→ **What this task involves**
At the line that includes "Screen dimensions: 1400x846", begin writing out the entries below exactly, and continue through the last line without adding anything.

→ **Given data**
%%
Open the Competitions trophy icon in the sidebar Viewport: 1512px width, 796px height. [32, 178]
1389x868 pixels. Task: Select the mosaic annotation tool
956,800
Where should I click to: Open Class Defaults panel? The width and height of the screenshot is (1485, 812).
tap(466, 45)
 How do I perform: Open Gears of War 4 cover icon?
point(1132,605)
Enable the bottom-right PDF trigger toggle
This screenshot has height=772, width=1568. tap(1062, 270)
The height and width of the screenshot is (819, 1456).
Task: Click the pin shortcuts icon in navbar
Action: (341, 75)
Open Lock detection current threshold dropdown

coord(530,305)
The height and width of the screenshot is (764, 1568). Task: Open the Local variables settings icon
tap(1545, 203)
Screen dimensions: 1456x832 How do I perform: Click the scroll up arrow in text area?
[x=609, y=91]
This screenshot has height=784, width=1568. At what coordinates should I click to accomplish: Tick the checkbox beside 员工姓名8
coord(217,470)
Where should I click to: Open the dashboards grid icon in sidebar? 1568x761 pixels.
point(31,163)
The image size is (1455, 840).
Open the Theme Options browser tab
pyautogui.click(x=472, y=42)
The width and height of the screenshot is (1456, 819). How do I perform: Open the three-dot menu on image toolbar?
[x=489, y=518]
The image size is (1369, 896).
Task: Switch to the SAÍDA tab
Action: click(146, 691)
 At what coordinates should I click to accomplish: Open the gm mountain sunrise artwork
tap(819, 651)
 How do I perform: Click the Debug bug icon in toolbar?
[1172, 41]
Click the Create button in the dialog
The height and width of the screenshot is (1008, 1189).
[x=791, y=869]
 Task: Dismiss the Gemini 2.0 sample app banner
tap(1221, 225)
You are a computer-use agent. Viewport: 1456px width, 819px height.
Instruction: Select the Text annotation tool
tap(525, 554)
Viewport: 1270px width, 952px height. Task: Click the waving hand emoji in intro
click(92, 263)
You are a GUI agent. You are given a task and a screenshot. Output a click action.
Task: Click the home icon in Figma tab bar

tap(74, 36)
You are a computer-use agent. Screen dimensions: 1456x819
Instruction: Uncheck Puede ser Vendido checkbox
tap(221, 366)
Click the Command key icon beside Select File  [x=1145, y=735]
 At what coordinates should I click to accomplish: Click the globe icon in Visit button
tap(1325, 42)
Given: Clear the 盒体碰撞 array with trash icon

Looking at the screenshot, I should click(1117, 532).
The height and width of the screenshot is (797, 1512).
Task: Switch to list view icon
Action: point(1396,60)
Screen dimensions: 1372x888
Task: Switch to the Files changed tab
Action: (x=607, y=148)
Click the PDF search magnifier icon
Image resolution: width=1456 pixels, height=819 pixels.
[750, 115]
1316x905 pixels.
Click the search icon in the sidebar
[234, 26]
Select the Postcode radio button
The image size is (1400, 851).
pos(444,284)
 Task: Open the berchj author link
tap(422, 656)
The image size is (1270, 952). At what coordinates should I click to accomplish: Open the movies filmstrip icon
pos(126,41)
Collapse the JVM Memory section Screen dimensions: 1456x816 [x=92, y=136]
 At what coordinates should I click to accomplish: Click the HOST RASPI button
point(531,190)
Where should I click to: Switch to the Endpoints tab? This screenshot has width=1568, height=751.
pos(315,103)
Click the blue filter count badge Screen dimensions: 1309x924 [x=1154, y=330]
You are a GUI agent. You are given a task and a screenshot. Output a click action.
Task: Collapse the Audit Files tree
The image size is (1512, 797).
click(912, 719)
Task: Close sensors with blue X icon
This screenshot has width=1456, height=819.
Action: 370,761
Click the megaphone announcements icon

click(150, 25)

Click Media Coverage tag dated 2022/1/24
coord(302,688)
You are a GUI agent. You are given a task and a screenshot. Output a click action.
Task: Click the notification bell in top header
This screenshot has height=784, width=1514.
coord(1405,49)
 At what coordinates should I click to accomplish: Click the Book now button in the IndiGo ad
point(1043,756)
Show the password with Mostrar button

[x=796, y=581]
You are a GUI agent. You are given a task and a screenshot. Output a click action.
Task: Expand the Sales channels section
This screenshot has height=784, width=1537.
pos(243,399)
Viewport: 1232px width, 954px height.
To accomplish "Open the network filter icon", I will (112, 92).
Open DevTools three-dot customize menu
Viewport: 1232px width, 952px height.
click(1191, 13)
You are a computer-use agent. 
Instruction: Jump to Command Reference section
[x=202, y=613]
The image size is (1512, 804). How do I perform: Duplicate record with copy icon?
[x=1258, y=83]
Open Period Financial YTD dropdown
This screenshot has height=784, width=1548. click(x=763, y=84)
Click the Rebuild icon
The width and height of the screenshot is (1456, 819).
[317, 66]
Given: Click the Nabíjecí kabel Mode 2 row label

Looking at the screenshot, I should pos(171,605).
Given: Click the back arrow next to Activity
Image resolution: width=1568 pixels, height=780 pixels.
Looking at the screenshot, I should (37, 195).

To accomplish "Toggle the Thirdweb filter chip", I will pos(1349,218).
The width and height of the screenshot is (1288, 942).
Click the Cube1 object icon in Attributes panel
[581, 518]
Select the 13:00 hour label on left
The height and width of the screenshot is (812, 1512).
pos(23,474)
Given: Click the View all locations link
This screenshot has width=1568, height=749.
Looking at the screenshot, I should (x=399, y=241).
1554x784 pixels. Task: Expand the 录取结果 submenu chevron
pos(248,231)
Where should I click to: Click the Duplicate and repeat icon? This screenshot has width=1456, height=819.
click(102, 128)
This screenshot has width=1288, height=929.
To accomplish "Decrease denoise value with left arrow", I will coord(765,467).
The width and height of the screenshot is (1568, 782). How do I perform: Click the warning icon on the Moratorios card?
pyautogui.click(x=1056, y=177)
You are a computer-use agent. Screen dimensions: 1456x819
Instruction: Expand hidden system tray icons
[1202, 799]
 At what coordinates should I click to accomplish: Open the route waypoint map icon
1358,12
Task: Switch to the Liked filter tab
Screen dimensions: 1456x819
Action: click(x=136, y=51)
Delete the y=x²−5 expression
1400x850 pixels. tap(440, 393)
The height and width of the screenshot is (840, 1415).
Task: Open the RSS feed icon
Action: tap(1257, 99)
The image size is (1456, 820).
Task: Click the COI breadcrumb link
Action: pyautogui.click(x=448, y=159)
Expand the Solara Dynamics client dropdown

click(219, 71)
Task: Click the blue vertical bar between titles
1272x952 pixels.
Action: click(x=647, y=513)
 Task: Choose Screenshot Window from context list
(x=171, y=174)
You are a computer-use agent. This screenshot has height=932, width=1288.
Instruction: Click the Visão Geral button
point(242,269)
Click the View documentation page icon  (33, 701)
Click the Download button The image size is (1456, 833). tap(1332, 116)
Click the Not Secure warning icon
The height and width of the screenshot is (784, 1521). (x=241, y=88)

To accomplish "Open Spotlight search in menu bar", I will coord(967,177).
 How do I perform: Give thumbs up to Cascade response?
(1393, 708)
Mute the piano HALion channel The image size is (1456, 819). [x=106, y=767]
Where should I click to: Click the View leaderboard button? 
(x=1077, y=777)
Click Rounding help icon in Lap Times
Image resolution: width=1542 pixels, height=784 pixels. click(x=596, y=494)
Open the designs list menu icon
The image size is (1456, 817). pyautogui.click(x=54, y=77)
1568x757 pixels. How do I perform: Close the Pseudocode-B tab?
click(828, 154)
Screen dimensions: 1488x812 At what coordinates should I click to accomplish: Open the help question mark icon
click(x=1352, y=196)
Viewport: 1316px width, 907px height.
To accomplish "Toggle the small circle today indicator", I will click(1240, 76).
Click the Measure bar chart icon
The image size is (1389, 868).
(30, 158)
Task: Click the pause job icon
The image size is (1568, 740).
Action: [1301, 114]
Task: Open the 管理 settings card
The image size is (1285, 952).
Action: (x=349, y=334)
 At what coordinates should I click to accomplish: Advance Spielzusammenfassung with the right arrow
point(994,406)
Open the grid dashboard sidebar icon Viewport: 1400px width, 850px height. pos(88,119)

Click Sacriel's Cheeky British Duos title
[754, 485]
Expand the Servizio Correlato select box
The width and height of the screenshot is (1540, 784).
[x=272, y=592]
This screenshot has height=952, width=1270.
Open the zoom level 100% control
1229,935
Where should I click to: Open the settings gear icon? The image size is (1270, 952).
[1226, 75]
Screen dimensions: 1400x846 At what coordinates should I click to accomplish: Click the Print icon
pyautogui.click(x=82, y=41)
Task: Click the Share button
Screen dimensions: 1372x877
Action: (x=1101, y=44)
%%
→ **Final answer**
Screen dimensions: 1400x846 At what coordinates should I click to accomplish: Click the Print icon
pyautogui.click(x=82, y=41)
Task: Click the Share button
Screen dimensions: 1372x877
Action: (x=1101, y=44)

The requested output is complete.